Objects Impacted At About 11,000 MPH
Late last year, astronomers noticed an asteroid named Scheila
had unexpectedly brightened, and it was sporting short-lived
plumes. Data from NASA's Swift satellite and Hubble Space Telescope
showed these changes likely occurred after Scheila was struck by a
much smaller asteroid. "Collisions between asteroids create rock
fragments, from fine dust to huge boulders, that impact planets and
their moons," said Dennis Bodewits, an astronomer at the University
of Maryland in College Park and lead author of the Swift study.
"Yet this is the first time we've been able to catch one just weeks
after the smash-up, long before the evidence fades away."
NASA Image
Asteroids are rocky fragments thought to be debris from the
formation and evolution of the solar system approximately 4.6
billion years ago. Millions of them orbit the sun between Mars and
Jupiter in the main asteroid belt. Scheila is approximately 70
miles across and orbits the sun every five years. "The Hubble data
are most simply explained by the impact, at 11,000 mph, of a
previously unknown asteroid about 100 feet in diameter," said
Hubble team leader David Jewitt at the University of California in
Los Angeles. Hubble did not see any discrete collision fragments,
unlike its 2009 observations of P/2010 A2, the first identified
asteroid collision.
The studies will appear in the May 20 edition of The
Astrophysical Journal Letters and are available online.

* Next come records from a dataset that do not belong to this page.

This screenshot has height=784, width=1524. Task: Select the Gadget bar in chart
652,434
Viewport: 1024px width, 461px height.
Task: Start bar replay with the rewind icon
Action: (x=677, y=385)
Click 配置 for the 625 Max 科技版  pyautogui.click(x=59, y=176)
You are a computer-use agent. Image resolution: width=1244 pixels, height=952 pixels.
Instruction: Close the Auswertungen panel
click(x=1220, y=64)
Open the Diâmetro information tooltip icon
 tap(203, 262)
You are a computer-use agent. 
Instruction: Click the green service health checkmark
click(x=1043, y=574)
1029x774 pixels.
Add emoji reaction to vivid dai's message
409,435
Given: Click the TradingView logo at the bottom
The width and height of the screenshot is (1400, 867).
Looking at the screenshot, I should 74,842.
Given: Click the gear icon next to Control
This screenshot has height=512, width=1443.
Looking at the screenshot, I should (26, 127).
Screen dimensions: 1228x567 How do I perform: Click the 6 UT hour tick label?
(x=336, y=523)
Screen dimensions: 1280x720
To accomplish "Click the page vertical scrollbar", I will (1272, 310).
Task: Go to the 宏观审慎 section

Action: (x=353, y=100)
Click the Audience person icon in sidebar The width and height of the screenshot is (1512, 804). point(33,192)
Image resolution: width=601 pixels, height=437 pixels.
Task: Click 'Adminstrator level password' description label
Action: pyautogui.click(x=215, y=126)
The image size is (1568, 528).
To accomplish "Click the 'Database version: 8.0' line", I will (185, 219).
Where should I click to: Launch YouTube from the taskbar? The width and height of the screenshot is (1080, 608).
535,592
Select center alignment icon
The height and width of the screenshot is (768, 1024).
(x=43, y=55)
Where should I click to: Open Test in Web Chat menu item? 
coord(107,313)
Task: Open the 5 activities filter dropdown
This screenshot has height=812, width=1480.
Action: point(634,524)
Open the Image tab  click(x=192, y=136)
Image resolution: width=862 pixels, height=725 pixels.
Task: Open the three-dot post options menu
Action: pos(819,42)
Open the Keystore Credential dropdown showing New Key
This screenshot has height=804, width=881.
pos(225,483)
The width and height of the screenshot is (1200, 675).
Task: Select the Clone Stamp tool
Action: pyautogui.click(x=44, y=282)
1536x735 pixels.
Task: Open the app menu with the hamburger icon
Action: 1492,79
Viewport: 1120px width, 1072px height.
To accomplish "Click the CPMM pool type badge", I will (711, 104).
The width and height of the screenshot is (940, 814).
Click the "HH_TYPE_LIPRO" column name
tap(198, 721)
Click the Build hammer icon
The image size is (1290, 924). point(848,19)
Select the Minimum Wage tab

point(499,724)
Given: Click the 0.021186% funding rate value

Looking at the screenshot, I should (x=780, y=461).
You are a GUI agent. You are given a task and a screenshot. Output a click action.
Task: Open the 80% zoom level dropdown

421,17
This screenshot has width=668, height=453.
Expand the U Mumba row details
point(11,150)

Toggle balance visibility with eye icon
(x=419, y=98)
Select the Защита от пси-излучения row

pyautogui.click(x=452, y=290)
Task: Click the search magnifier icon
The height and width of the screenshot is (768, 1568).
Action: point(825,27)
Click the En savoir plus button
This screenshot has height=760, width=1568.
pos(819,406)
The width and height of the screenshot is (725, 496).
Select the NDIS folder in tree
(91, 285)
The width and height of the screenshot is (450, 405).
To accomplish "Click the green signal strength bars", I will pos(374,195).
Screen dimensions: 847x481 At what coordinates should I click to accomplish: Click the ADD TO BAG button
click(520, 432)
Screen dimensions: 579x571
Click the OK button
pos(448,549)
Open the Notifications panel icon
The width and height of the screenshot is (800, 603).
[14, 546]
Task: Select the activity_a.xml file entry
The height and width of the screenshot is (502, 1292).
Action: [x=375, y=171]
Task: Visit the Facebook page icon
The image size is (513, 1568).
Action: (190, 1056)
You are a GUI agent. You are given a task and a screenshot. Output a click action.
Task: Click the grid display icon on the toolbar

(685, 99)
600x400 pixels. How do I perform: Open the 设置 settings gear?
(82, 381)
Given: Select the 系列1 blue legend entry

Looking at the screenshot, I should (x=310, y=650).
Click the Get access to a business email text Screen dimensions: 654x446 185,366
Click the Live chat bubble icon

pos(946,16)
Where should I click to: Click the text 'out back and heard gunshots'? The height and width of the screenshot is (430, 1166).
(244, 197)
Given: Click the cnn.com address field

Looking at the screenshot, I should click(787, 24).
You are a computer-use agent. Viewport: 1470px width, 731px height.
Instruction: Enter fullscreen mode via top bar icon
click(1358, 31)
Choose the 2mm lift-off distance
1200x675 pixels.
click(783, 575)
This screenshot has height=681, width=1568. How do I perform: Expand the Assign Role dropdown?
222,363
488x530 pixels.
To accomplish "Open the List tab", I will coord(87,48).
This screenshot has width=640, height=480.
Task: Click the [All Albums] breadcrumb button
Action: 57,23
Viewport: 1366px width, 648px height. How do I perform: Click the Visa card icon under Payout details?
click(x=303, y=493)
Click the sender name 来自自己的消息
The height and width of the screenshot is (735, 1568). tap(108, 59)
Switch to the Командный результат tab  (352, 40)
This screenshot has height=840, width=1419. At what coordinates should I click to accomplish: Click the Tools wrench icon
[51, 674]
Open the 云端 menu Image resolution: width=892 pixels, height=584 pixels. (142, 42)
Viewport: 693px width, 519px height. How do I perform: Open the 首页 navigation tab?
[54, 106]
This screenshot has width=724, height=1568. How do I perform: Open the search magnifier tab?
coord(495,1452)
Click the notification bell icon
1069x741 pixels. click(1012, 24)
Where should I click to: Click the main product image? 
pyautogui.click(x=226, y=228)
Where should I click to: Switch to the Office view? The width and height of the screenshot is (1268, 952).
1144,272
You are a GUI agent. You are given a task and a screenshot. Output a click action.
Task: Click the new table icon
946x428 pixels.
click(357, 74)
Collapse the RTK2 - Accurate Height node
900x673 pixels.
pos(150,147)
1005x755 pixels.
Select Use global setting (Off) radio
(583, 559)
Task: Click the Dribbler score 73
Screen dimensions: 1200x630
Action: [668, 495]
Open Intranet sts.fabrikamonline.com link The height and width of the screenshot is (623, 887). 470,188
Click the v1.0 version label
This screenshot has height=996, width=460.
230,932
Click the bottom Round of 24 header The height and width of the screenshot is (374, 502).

Astronomers have known for decades that comets contain icy
material that erupts when warmed by the sun. They regarded
asteroids as inactive rocks whose destinies, surfaces, shapes and
sizes were determined by mutual impacts. However, this simple
picture has grown more complex over the past few years. During
certain parts of their orbits, some objects, once categorized as
asteroids, clearly develop comet-like features that can last for
many months. Others display much shorter outbursts. Icy materials
may be exposed occasionally, either by internal geological
processes or by an external one, such as an impact.
On Dec. 11, 2010, images from the University of Arizona's
Catalina Sky Survey, a project of NASA's Near Earth Object
Observations Program, revealed Scheila to be twice as bright as
expected and immersed in a faint comet-like glow. Looking through
the survey's archived images, astronomers inferred the outburst
began between Nov. 11 and Dec. 3.
NASA image
Three days after the outburst was announced, Swift's
Ultraviolet/Optical Telescope (UVOT) captured multiple images and a
spectrum of the asteroid. Ultraviolet sunlight breaks up the gas
molecules surrounding comets; water, for example, is transformed
into hydroxyl and hydrogen. But none of the emissions most commonly
identified in comets, such as hydroxyl or cyanogen, show up in the
UVOT spectrum. The absence of gas around Scheila led the Swift team
to reject scenarios where exposed ice accounted for the activity.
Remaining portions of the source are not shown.